Thessaloniki, Moscow, Vienna, as well as Iasi and Cluj are destinations where hundreds of passengers could not arrive.
For two days, the flight attendants of the Romanian state-owned airline carrier Tarom refuse to work, as a masked protest, not a strike, so that many domestic and international flights were canceled. It all started on Saturday when the passengers were announced just a few minutes before boarding. Airline employees demand higher wages and to renegotiate labor contracts. Also, Sunday the company was forced to drop some voyages for the same reason, air hosts declaring themselves unfit for flying.
“Tarom announces today, October 19, irregularities on its internal and external flights.
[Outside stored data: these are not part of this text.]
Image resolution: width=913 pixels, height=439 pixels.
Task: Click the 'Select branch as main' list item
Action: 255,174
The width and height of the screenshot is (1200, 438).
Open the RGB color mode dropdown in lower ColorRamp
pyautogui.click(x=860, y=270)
The company is facing a lack of flying crew. The passengers of canceled flights are protected on other Tarom’s air routes or other companies to reach their final destination. Tarom regrets the situation and endeavor to carrying out normal flight. The occupants of Tarom flights which show delays or cancellations will receive assistance from company’s staff under Regulation EC261 / 2004 on passenger rights. In the turn of events, we will keep you informed of the flight”, a press release reads.
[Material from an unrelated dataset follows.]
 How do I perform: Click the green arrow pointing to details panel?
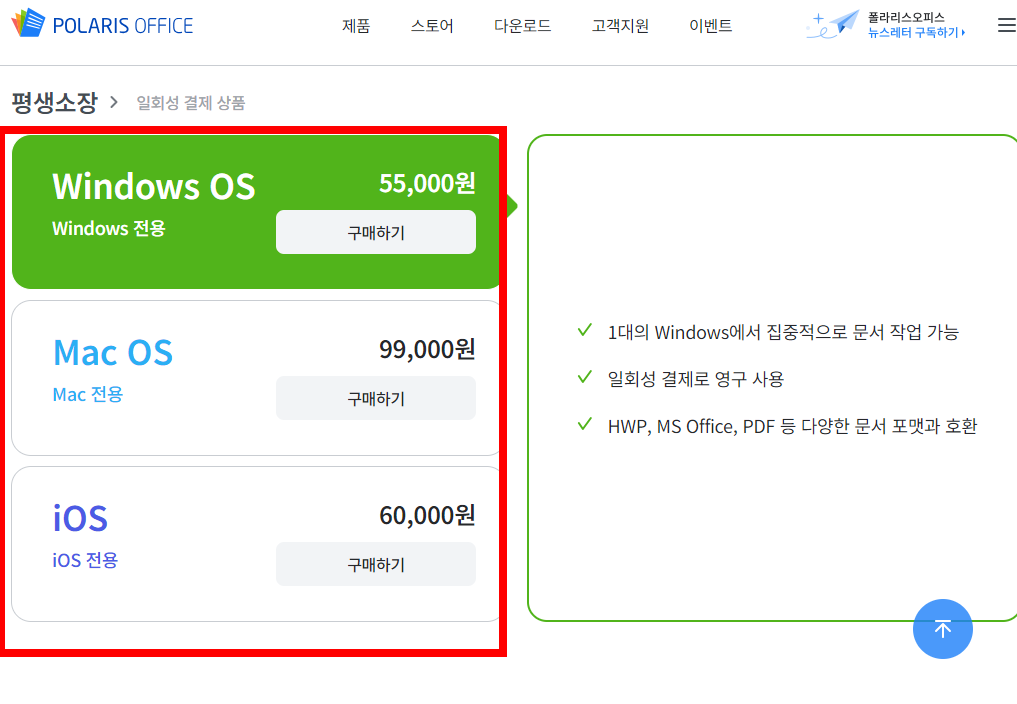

The law entitles pilots and flight attendants to be declared unfit on departure day because of stress, fatigue or medical problems. Flight personnel salaries have not increased since 2008 and the unions require, among other things, the inflation indexing on all these years.
It’s not the first time when this is happening. In mid-September there has been a spontaneous protest of pilots and flight attendants for the same reasons.
Recently, Romania’s Transport Ministry announced is seeking managers for state owned airline Tarom, alongside passenger railway company CFR Calatori, railway company CFR SA, the Bucharest Airports Company and subway operator Metrorex.
“Following our understandings with international financial institutions, the selection procedures should be finalized by October 30 2014, according to a press release from the Ministry of Transport.
Lufthansa pilots plan to strike again on Monday
Additionally, Romanian company’s situation is not singular. Pilots at Lufthansa plan to strike again this week. According to usatoday.com, the Vereinigung Cockpit union that represents the pilots has announced a 35-hour labor action that would begin Monday and target the German carrier’s short-haul routes.
The union says the labor action will target pilots who fly Lufthansa’s Airbus A320, Boeing 737 and Embraer aircraft. Those planes – narrow-body jets used mostly for shorter flights – handle most of Lufthansa’s flights within Germany and within Europe. Previous strikes have targeted Lufthansa’s long-haul operations, including some fights between Germany and North America. Monday’s strike would be just the latest staged in recent month by pilots, who are mired in a disagreement with Lufthansa regarding retirement benefits.
The Associated Press says that “the two sides are fighting over the pilots’ demand that Lufthansa keep paying a transition payment for those wanting to retire early. The airline, facing tough competition from budget airlines and major Gulf carriers, wants to cut those payments.”